Professor Robert Jones’ research has some overlap with the Nobel recipients’ work, and he collaborated with Pierre Agostini as part of a multi-university team before Agostini’s retirement several years ago. (Photo by Dan Addison, University Communications)

The organization that awards the Nobel Prizes announced Tuesday that Pierre Agostini of the United States, Ferenc Krausz of Germany and Anne L’Huillier of Sweden would receive the Prize in Physics for their work using short light pulses to capture an electron’s movement during a single instance of time.
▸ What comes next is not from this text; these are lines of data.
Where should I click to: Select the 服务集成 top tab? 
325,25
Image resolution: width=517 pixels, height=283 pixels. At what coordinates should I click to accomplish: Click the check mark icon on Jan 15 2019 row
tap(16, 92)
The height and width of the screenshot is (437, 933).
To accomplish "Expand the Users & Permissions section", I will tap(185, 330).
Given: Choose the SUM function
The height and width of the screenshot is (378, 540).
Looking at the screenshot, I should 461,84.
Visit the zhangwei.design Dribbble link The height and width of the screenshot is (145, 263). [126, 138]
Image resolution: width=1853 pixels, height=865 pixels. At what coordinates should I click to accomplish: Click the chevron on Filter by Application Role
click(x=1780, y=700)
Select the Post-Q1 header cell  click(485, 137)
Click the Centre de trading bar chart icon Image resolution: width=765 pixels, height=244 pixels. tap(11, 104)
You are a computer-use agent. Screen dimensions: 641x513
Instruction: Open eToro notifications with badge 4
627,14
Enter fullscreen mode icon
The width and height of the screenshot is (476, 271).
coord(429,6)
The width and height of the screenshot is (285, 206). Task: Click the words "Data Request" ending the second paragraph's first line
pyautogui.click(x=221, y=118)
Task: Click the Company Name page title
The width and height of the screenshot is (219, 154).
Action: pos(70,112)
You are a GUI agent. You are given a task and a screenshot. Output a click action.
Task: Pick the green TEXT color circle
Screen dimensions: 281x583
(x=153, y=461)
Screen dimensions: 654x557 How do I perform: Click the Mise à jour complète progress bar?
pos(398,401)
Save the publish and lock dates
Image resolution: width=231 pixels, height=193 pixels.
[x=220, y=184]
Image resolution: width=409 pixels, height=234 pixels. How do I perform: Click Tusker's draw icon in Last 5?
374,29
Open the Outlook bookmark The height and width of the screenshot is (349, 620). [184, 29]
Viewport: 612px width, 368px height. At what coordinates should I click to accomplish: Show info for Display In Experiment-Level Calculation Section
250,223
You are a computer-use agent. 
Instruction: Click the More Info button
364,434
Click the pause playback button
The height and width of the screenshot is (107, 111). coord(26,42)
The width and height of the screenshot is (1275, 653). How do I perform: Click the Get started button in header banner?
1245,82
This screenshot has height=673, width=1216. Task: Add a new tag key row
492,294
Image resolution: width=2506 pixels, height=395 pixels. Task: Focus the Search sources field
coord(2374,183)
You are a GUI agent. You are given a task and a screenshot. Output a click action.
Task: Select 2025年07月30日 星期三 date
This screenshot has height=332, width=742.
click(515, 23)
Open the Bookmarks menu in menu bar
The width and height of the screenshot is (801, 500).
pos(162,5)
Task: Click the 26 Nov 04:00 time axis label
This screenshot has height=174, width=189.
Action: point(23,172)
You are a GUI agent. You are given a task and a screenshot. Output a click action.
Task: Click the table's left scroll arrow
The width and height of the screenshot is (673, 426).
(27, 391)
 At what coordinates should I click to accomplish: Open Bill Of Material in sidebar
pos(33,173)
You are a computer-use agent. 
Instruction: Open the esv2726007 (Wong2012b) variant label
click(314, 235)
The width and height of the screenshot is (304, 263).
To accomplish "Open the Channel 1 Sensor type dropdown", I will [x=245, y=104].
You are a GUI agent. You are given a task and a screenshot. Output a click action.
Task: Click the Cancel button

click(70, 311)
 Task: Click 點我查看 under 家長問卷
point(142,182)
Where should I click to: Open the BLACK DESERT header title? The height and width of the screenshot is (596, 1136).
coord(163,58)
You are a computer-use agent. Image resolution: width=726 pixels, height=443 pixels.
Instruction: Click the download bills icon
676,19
UVA Today asked Robert Jones, the Francis H. Smith Professor of Physics at the University of Virginia, to explain the nature of the work for which this trio was awarded. Jones’ research areas include experimental atomic, molecular and optical physics, experimental chemical physics and experimental quantum information.

Q. What does the trio’s work in measuring an electron’s movement mean?

A. They have developed the ability to produce pulses of light that are extraordinarily short. Those pulses of light, like a flash or a fast shutter on a camera, can be used to capture or freeze motion.

Imagine you’re watching a soccer game and you want to take a picture of the action. If you don’t want it to be blurry you’ve got to have a fast shutter or a flash on your camera that illuminates the scene for a very, very short time. Electrons are like the working fluid in a molecule or material, and they move the fastest when forces act.

And that motion can be extraordinarily fast. Think of an electron moving around an atom like the Earth moves around the sun. It takes that electron about 100 attoseconds to move around in its orbit. The question is, what’s an attosecond?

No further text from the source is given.